▸ **WHAT YOU SHOULD DO**
Present the saved entries below as a Markdown table with two columns, n and Line, giving each line its own numbered row and leaving out blank lines.

(Saved entries)

────

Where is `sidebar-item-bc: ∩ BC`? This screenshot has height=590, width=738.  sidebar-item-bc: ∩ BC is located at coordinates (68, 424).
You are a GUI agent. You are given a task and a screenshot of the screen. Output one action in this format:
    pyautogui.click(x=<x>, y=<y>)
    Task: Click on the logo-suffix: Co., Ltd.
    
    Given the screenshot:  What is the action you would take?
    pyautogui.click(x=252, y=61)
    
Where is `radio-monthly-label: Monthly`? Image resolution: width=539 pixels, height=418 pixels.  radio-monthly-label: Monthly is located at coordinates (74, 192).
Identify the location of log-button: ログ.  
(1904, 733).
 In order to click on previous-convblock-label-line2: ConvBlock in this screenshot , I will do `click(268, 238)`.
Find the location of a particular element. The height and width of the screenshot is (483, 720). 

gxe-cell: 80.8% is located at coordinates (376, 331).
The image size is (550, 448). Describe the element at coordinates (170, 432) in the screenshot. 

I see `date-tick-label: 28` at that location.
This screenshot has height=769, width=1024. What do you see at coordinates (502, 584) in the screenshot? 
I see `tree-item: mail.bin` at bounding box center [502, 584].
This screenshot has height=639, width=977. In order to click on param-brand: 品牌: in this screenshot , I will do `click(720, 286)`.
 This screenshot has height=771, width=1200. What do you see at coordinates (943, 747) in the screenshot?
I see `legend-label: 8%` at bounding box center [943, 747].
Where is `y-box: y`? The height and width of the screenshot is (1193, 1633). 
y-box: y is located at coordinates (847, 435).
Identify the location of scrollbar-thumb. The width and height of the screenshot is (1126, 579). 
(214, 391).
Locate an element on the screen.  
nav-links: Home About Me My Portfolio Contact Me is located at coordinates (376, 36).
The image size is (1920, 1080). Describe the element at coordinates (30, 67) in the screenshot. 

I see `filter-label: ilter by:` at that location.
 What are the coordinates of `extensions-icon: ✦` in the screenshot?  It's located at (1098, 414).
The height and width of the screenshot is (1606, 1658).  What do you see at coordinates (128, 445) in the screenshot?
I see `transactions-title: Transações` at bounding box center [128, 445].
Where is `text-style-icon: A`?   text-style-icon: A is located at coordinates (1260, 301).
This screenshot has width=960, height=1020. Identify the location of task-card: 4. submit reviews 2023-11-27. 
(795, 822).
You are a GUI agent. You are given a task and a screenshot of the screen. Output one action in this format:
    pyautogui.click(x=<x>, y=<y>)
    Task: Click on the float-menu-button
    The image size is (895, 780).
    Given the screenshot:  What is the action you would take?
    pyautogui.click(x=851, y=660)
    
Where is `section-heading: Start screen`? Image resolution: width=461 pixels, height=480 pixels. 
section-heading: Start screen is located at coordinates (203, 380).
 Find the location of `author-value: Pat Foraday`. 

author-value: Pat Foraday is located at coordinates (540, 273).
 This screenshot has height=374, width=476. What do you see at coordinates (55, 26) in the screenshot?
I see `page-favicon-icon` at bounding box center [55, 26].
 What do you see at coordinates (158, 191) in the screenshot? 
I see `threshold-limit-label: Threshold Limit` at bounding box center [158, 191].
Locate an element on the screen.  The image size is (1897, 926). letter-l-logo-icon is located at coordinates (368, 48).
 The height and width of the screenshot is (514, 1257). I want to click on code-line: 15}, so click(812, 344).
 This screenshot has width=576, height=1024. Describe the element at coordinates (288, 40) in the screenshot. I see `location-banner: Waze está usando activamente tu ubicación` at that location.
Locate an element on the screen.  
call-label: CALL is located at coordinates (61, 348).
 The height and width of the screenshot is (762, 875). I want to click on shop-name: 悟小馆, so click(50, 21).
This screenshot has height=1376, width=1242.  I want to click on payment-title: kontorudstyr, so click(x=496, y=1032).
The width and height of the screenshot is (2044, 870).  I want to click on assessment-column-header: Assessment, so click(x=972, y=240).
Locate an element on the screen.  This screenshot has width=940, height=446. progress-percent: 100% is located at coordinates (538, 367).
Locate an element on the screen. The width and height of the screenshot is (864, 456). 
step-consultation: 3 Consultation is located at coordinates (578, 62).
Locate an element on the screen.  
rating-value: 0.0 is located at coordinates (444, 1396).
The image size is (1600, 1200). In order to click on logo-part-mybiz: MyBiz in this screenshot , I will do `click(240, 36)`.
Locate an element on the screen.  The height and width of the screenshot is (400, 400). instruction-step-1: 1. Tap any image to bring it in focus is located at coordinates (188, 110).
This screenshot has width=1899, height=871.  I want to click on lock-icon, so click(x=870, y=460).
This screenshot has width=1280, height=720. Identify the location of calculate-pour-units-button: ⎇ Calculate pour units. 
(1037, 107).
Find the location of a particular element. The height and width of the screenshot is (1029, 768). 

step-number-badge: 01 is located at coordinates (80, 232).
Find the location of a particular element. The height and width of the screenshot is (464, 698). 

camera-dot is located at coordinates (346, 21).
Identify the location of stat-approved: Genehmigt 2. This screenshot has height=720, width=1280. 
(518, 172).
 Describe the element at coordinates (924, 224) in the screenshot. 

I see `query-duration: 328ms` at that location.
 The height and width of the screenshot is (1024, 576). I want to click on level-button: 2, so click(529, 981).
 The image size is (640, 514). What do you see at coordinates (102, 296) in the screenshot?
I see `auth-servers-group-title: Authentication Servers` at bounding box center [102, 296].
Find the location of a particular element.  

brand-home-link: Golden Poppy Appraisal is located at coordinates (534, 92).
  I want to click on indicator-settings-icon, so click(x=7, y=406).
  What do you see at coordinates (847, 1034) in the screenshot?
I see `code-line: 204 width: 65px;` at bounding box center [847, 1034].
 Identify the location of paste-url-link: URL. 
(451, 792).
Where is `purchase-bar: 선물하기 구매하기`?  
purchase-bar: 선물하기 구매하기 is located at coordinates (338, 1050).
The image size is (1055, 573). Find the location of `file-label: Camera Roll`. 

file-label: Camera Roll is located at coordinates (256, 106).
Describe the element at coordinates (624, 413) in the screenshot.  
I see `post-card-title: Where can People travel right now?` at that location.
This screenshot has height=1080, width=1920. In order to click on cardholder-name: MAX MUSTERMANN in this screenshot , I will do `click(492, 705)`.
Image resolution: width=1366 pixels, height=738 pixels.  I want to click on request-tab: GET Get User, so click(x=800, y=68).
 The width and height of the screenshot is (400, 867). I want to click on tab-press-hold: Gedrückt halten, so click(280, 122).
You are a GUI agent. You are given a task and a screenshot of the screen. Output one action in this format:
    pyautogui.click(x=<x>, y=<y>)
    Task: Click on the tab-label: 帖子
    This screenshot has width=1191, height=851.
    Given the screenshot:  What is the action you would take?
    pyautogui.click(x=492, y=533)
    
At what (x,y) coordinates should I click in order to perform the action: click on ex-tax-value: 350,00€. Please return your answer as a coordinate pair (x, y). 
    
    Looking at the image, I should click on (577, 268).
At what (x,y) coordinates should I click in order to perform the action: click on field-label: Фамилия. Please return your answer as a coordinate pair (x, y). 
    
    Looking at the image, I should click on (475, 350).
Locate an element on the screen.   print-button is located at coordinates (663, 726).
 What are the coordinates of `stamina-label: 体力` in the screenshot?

────

▸ **FINAL ANSWER**
| n | Line |
|---|---|
| 1 | Where is `sidebar-item-bc: ∩ BC`? This screenshot has height=590, width=738.  sidebar-item-bc: ∩ BC is located at coordinates (68, 424). |
| 2 | You are a GUI agent. You are given a task and a screenshot of the screen. Output one action in this format: |
| 3 |     pyautogui.click(x=<x>, y=<y>) |
| 4 |     Task: Click on the logo-suffix: Co., Ltd. |
| 5 |     Given the screenshot:  What is the action you would take? |
| 6 |     pyautogui.click(x=252, y=61) |
| 7 | Where is `radio-monthly-label: Monthly`? Image resolution: width=539 pixels, height=418 pixels.  radio-monthly-label: Monthly is located at coordinates (74, 192). |
| 8 | Identify the location of log-button: ログ.   |
| 9 | (1904, 733). |
| 10 |  In order to click on previous-convblock-label-line2: ConvBlock in this screenshot , I will do `click(268, 238)`. |
| 11 | Find the location of a particular element. The height and width of the screenshot is (483, 720).  |
| 12 | gxe-cell: 80.8% is located at coordinates (376, 331). |
| 13 | The image size is (550, 448). Describe the element at coordinates (170, 432) in the screenshot.  |
| 14 | I see `date-tick-label: 28` at that location. |
| 15 | This screenshot has height=769, width=1024. What do you see at coordinates (502, 584) in the screenshot?  |
| 16 | I see `tree-item: mail.bin` at bounding box center [502, 584]. |
| 17 | This screenshot has height=639, width=977. In order to click on param-brand: 品牌: in this screenshot , I will do `click(720, 286)`. |
| 18 |  This screenshot has height=771, width=1200. What do you see at coordinates (943, 747) in the screenshot? |
| 19 | I see `legend-label: 8%` at bounding box center [943, 747]. |
| 20 | Where is `y-box: y`? The height and width of the screenshot is (1193, 1633).  |
| 21 | y-box: y is located at coordinates (847, 435). |
| 22 | Identify the location of scrollbar-thumb. The width and height of the screenshot is (1126, 579).  |
| 23 | (214, 391). |
| 24 | Locate an element on the screen.   |
| 25 | nav-links: Home About Me My Portfolio Contact Me is located at coordinates (376, 36). |
| 26 | The image size is (1920, 1080). Describe the element at coordinates (30, 67) in the screenshot.  |
| 27 | I see `filter-label: ilter by:` at that location. |
| 28 |  What are the coordinates of `extensions-icon: ✦` in the screenshot?  It's located at (1098, 414). |
| 29 | The height and width of the screenshot is (1606, 1658).  What do you see at coordinates (128, 445) in the screenshot? |
| 30 | I see `transactions-title: Transações` at bounding box center [128, 445]. |
| 31 | Where is `text-style-icon: A`?   text-style-icon: A is located at coordinates (1260, 301). |
| 32 | This screenshot has width=960, height=1020. Identify the location of task-card: 4. submit reviews 2023-11-27.  |
| 33 | (795, 822). |
| 34 | You are a GUI agent. You are given a task and a screenshot of the screen. Output one action in this format: |
| 35 |     pyautogui.click(x=<x>, y=<y>) |
| 36 |     Task: Click on the float-menu-button |
| 37 |     The image size is (895, 780). |
| 38 |     Given the screenshot:  What is the action you would take? |
| 39 |     pyautogui.click(x=851, y=660) |
| 40 | Where is `section-heading: Start screen`? Image resolution: width=461 pixels, height=480 pixels.  |
| 41 | section-heading: Start screen is located at coordinates (203, 380). |
| 42 |  Find the location of `author-value: Pat Foraday`.  |
| 43 | author-value: Pat Foraday is located at coordinates (540, 273). |
| 44 |  This screenshot has height=374, width=476. What do you see at coordinates (55, 26) in the screenshot? |
| 45 | I see `page-favicon-icon` at bounding box center [55, 26]. |
| 46 |  What do you see at coordinates (158, 191) in the screenshot?  |
| 47 | I see `threshold-limit-label: Threshold Limit` at bounding box center [158, 191]. |
| 48 | Locate an element on the screen.  The image size is (1897, 926). letter-l-logo-icon is located at coordinates (368, 48). |
| 49 |  The height and width of the screenshot is (514, 1257). I want to click on code-line: 15}, so click(812, 344). |
| 50 |  This screenshot has width=576, height=1024. Describe the element at coordinates (288, 40) in the screenshot. I see `location-banner: Waze está usando activamente tu ubicación` at that location. |
| 51 | Locate an element on the screen.   |
| 52 | call-label: CALL is located at coordinates (61, 348). |
| 53 |  The height and width of the screenshot is (762, 875). I want to click on shop-name: 悟小馆, so click(50, 21). |
| 54 | This screenshot has height=1376, width=1242.  I want to click on payment-title: kontorudstyr, so click(x=496, y=1032). |
| 55 | The width and height of the screenshot is (2044, 870).  I want to click on assessment-column-header: Assessment, so click(x=972, y=240). |
| 56 | Locate an element on the screen.  This screenshot has width=940, height=446. progress-percent: 100% is located at coordinates (538, 367). |
| 57 | Locate an element on the screen. The width and height of the screenshot is (864, 456).  |
| 58 | step-consultation: 3 Consultation is located at coordinates (578, 62). |
| 59 | Locate an element on the screen.   |
| 60 | rating-value: 0.0 is located at coordinates (444, 1396). |
| 61 | The image size is (1600, 1200). In order to click on logo-part-mybiz: MyBiz in this screenshot , I will do `click(240, 36)`. |
| 62 | Locate an element on the screen.  The height and width of the screenshot is (400, 400). instruction-step-1: 1. Tap any image to bring it in focus is located at coordinates (188, 110). |
| 63 | This screenshot has width=1899, height=871.  I want to click on lock-icon, so click(x=870, y=460). |
| 64 | This screenshot has width=1280, height=720. Identify the location of calculate-pour-units-button: ⎇ Calculate pour units.  |
| 65 | (1037, 107). |
| 66 | Find the location of a particular element. The height and width of the screenshot is (1029, 768).  |
| 67 | step-number-badge: 01 is located at coordinates (80, 232). |
| 68 | Find the location of a particular element. The height and width of the screenshot is (464, 698).  |
| 69 | camera-dot is located at coordinates (346, 21). |
| 70 | Identify the location of stat-approved: Genehmigt 2. This screenshot has height=720, width=1280.  |
| 71 | (518, 172). |
| 72 |  Describe the element at coordinates (924, 224) in the screenshot.  |
| 73 | I see `query-duration: 328ms` at that location. |
| 74 |  The height and width of the screenshot is (1024, 576). I want to click on level-button: 2, so click(529, 981). |
| 75 |  The image size is (640, 514). What do you see at coordinates (102, 296) in the screenshot? |
| 76 | I see `auth-servers-group-title: Authentication Servers` at bounding box center [102, 296]. |
| 77 | Find the location of a particular element.   |
| 78 | brand-home-link: Golden Poppy Appraisal is located at coordinates (534, 92). |
| 79 |   I want to click on indicator-settings-icon, so click(x=7, y=406). |
| 80 |   What do you see at coordinates (847, 1034) in the screenshot? |
| 81 | I see `code-line: 204 width: 65px;` at bounding box center [847, 1034]. |
| 82 |  Identify the location of paste-url-link: URL.  |
| 83 | (451, 792). |
| 84 | Where is `purchase-bar: 선물하기 구매하기`?   |
| 85 | purchase-bar: 선물하기 구매하기 is located at coordinates (338, 1050). |
| 86 | The image size is (1055, 573). Find the location of `file-label: Camera Roll`.  |
| 87 | file-label: Camera Roll is located at coordinates (256, 106). |
| 88 | Describe the element at coordinates (624, 413) in the screenshot.   |
| 89 | I see `post-card-title: Where can People travel right now?` at that location. |
| 90 | This screenshot has height=1080, width=1920. In order to click on cardholder-name: MAX MUSTERMANN in this screenshot , I will do `click(492, 705)`. |
| 91 | Image resolution: width=1366 pixels, height=738 pixels.  I want to click on request-tab: GET Get User, so click(x=800, y=68). |
| 92 |  The width and height of the screenshot is (400, 867). I want to click on tab-press-hold: Gedrückt halten, so click(280, 122). |
| 93 | You are a GUI agent. You are given a task and a screenshot of the screen. Output one action in this format: |
| 94 |     pyautogui.click(x=<x>, y=<y>) |
| 95 |     Task: Click on the tab-label: 帖子 |
| 96 |     This screenshot has width=1191, height=851. |
| 97 |     Given the screenshot:  What is the action you would take? |
| 98 |     pyautogui.click(x=492, y=533) |
| 99 | At what (x,y) coordinates should I click in order to perform the action: click on ex-tax-value: 350,00€. Please return your answer as a coordinate pair (x, y).  |
| 100 |     Looking at the image, I should click on (577, 268). |
| 101 | At what (x,y) coordinates should I click in order to perform the action: click on field-label: Фамилия. Please return your answer as a coordinate pair (x, y).  |
| 102 |     Looking at the image, I should click on (475, 350). |
| 103 | Locate an element on the screen.   print-button is located at coordinates (663, 726). |
| 104 |  What are the coordinates of `stamina-label: 体力` in the screenshot? |